Jennifer Senior would sympathize, I'm sure. Her new book, "All Joy and No Fun: The Paradox of Modern Parenthood," is a trenchant look into the world of contemporary parents, who spend way more time supervising their children's lives than their own parents spent supervising theirs, yet also are electronically connected to the office seven days a week. Who has time for relaxation, or hobbies, or friends, or talking to your spouse about anything other than logistics?

Senior's insight is that though there have been many books about parenting, no one has written about the effects of having kids on the parents' lives. We've been told we should be fierce Tiger Moms, pushing our children to excel, or strict like French parents, who produce gourmet eaters by not catering to a child's taste for chicken nuggets. But what does all this intensive focus on children do to a parent's mental health? Parenting is a "high-cost/high-reward activity," Senior says, quoting social scientist William Doherty, and the costs today are higher than ever because of the amount of time and energy parents are expected to put into the role.

The book is organized into sections including "Autonomy" and "Marriage," but it also moves chronologically, beginning with parents of babies and toddlers, then moving on to the elementary school years and the scary realms of adolescence.

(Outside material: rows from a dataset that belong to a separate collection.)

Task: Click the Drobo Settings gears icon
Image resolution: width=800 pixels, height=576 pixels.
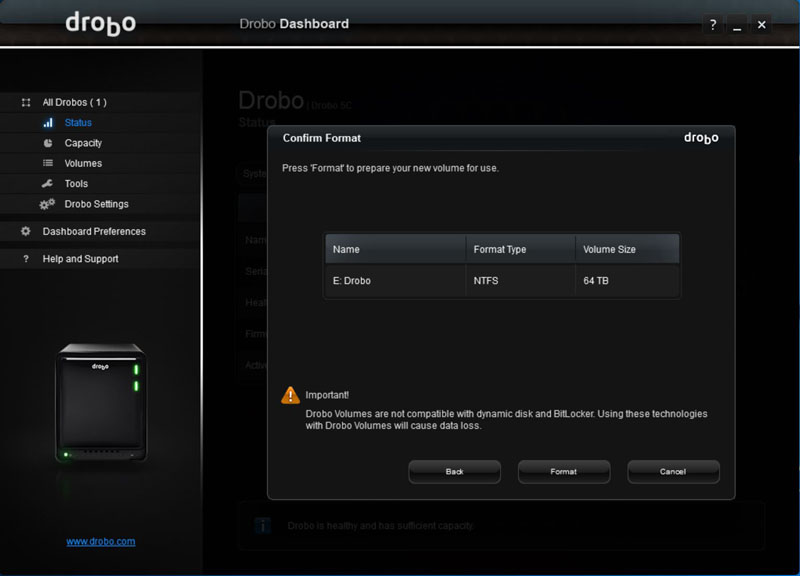Action: 47,204
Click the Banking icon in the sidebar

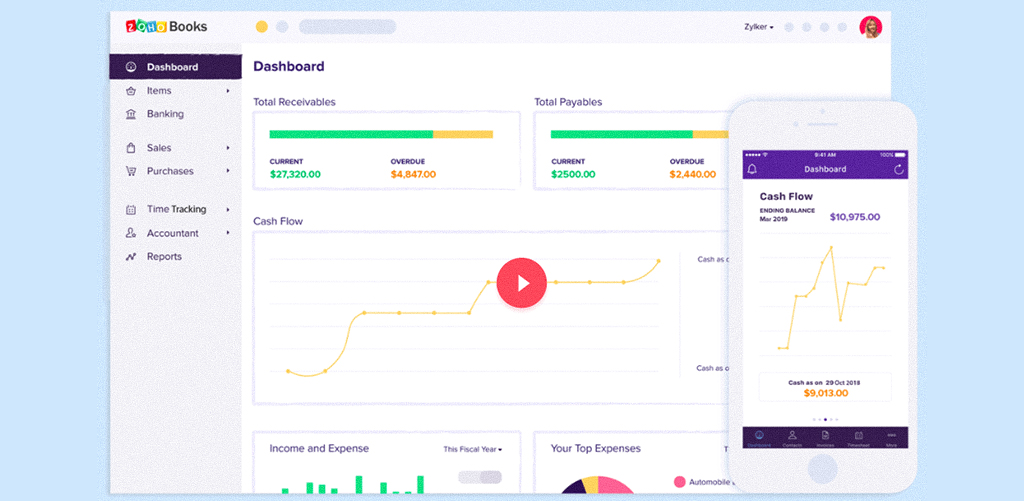coord(131,114)
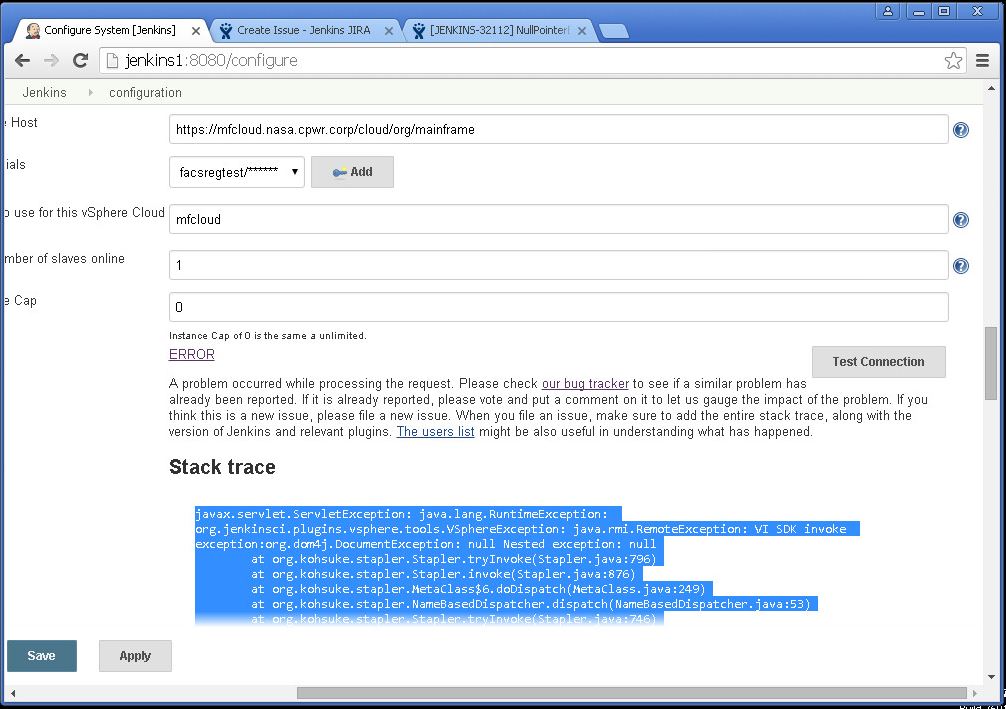Click help icon beside slaves online field
Screen dimensions: 1006x709
tap(960, 266)
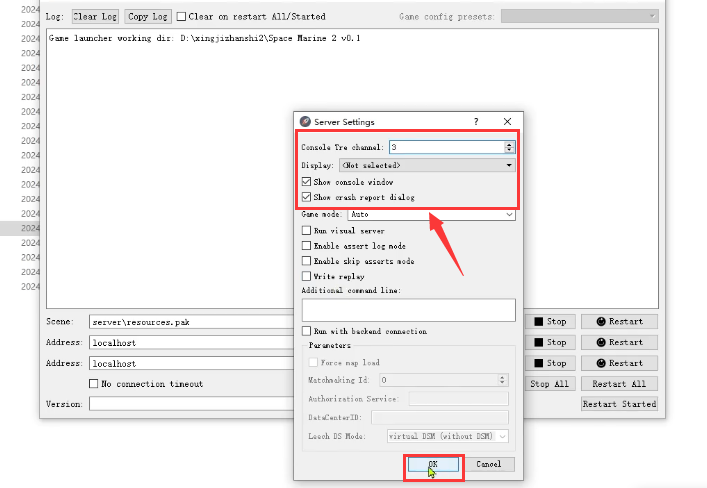Open the Display dropdown
707x488 pixels.
pyautogui.click(x=427, y=165)
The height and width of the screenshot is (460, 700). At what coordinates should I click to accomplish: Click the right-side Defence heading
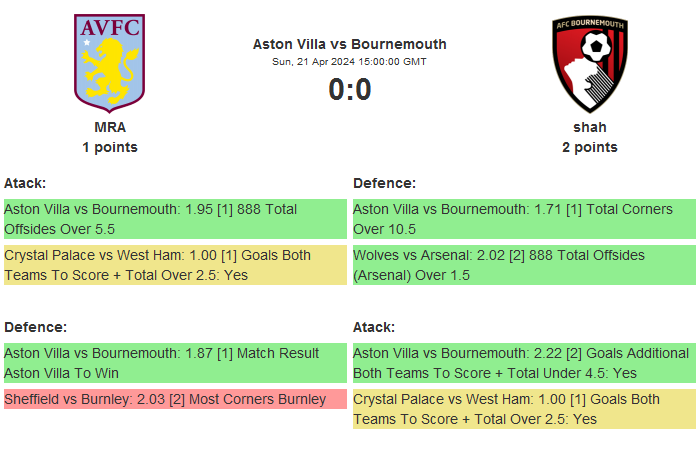pos(384,183)
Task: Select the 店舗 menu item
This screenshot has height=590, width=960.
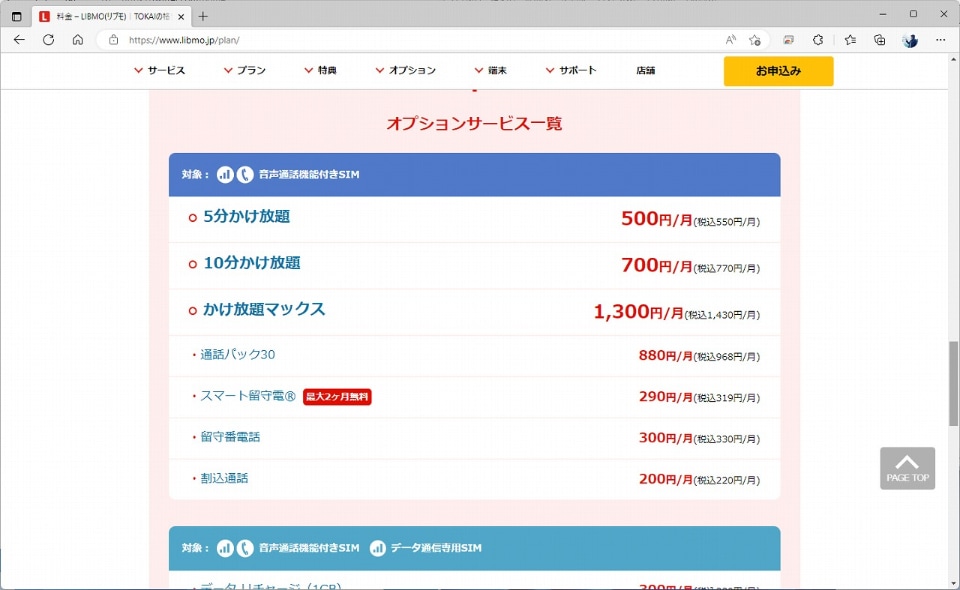Action: 645,70
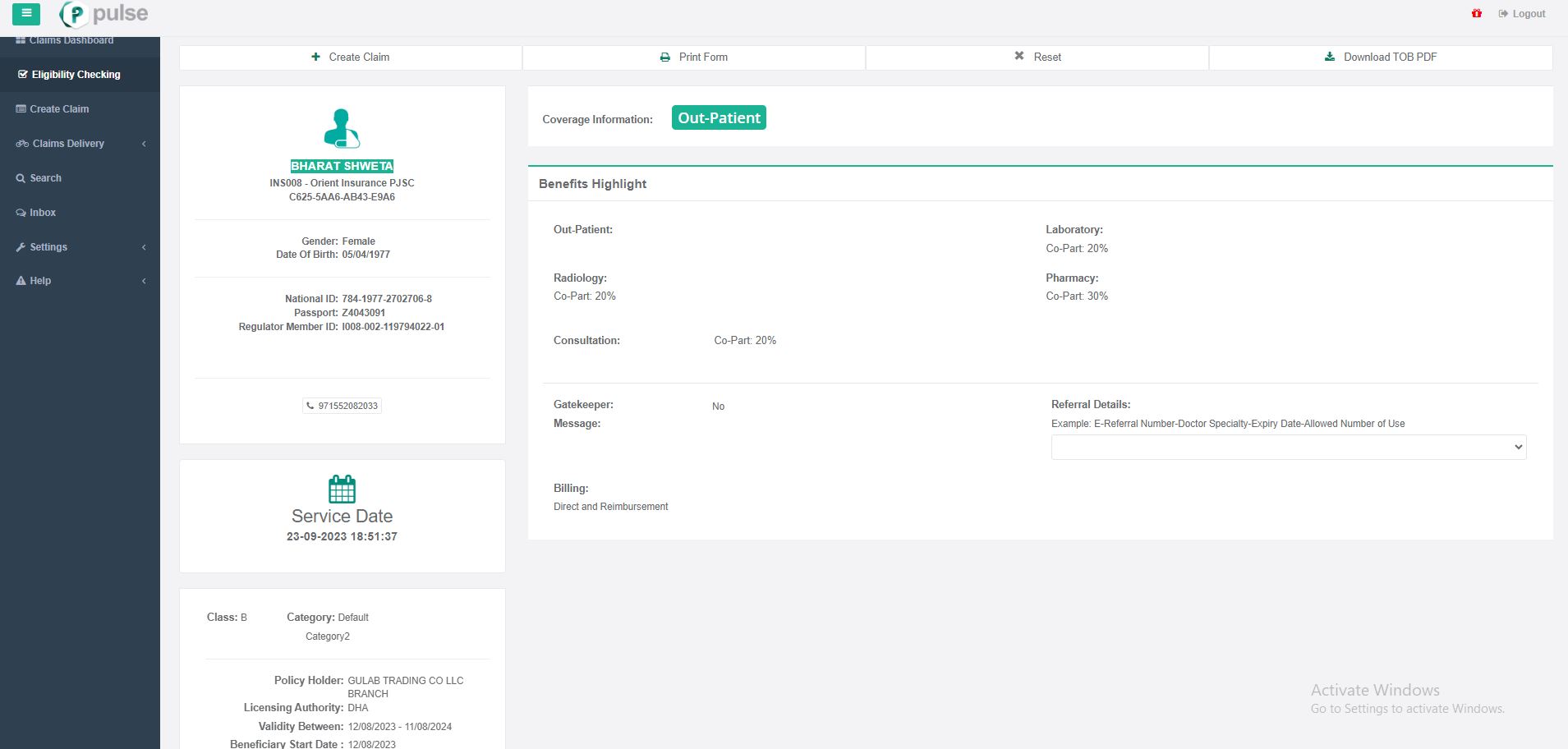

Senior seems to have read every book and study relating even tangentially to parenthood, and she gives us a digest of thinkers ranging from Margaret Mead ("What struck her as different about American parents was that they didn't know what particular goal they were steering their children toward") to Matthew B. Crawford, author of "Shop Class as Soulcraft" ("The information economy has made such a fetish of 'knowledge work' that people no longer experience the joys afforded by knowing how to do things with their hands").

Senior, a contributing editor at New York magazine, also goes into the field and meets parents, watching them interact with their kids and acting as a sounding board for their observations and complaints. There's a Minnesota nurse who works the night shift while her husband is the morning manager at a car-rental place; they rarely see each other as they hand off the care of their kids. A father in Houston wonders how hard to push his noncompetitive son to play soccer. In Brooklyn, a mother doesn't know what to do when she finds (unforwarded) naked pictures of her teenage daughter while snooping in her phone.

These glimpses into the conundrums of other parents are thought-provoking and fun to read. I would have liked more of them -- and more of Senior's own experiences, too. In the early chapters, especially, she quotes so heavily from other people that the book begins to feel secondhand; she even quotes one British psychoanalyst, Adam Phillips, quoting another, Donald Winnicott. I kept wanting to tell her to get into the "flow," that elusive state of being she describes as having been codified by another expert, Mihaly Csikszentmihalyi, and which she says new parents sorely miss.

But some of the parents have stuck with me, like Sharon, actually a grandmother who took in her baby grandson after her adopted daughter died. Or Jessie, who loses herself in dance parties with her toddlers. The last chapter is called "Joy," but there are glimpses throughout the book of the transcendence kids can bring to their parents' lives. There's one expert Senior didn't quote but whom I kept thinking of: Gretchen Rubin, author of "The Happiness Project," who says of parenthood: "The days are long but the years are short." Enjoy it while it lasts.